:: SUPPLIED RECORDS ::

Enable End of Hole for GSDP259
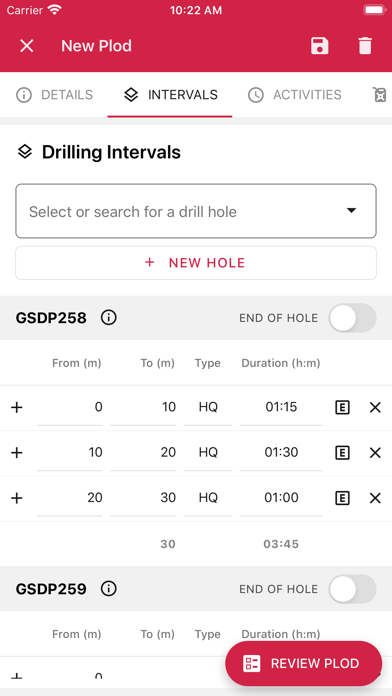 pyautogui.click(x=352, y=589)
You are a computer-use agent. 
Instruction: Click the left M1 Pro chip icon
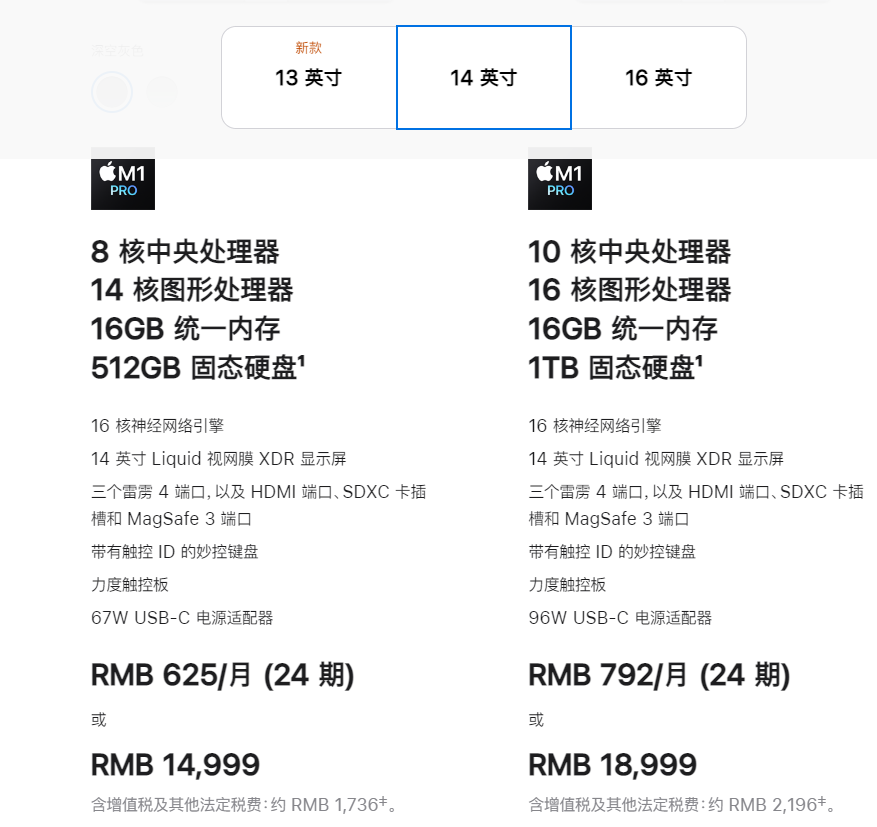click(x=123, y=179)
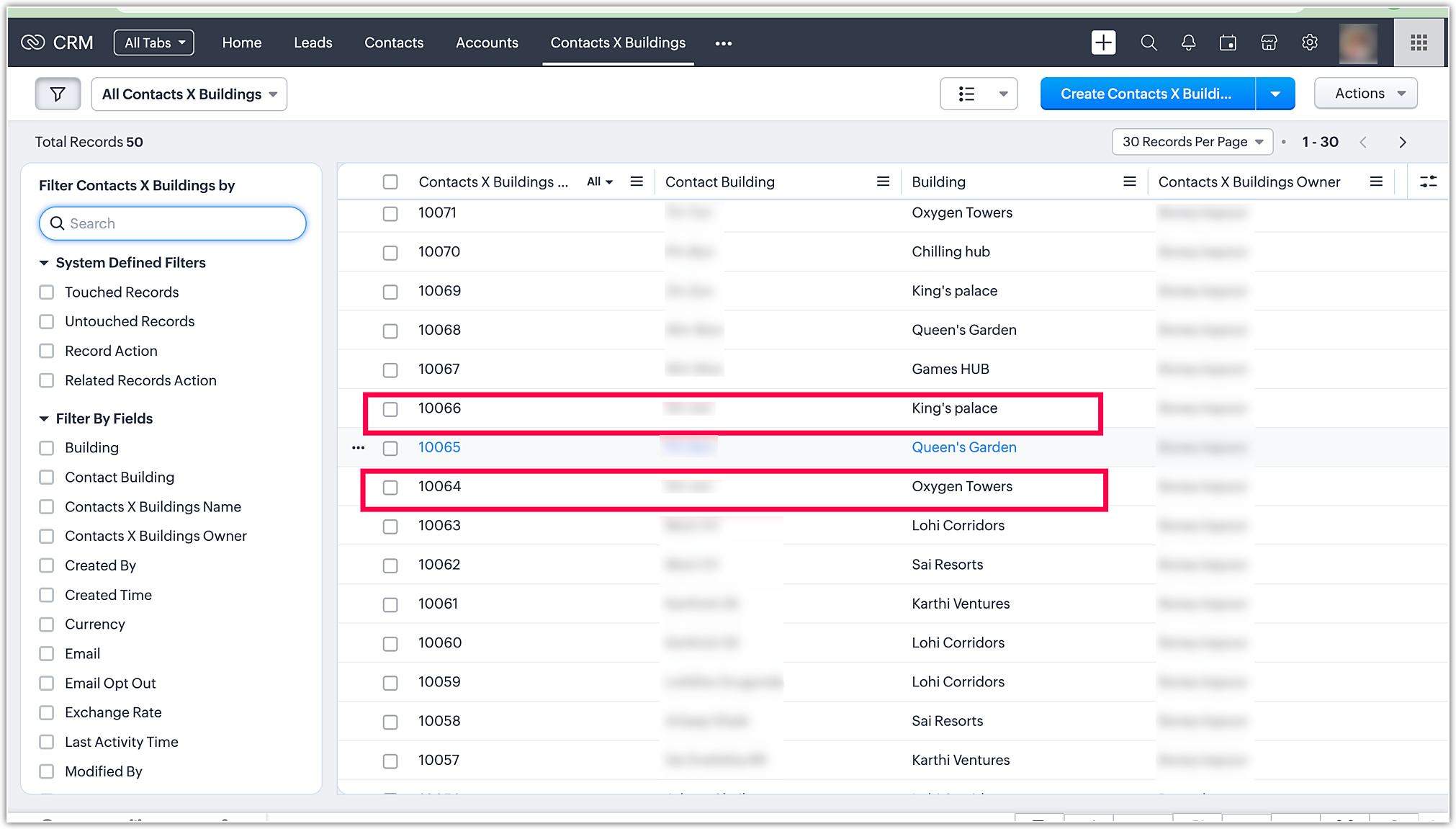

:::

** WRITTEN PROBLEM **
Output every line of the entries above as a numbered list, skipping any blank lines and leaving out the pictures.

** EXERCISE OUTPUT **
1. Enable End of Hole for GSDP259
2.  pyautogui.click(x=352, y=589)
3. You are a computer-use agent. 
4. Instruction: Click the left M1 Pro chip icon
5. click(x=123, y=179)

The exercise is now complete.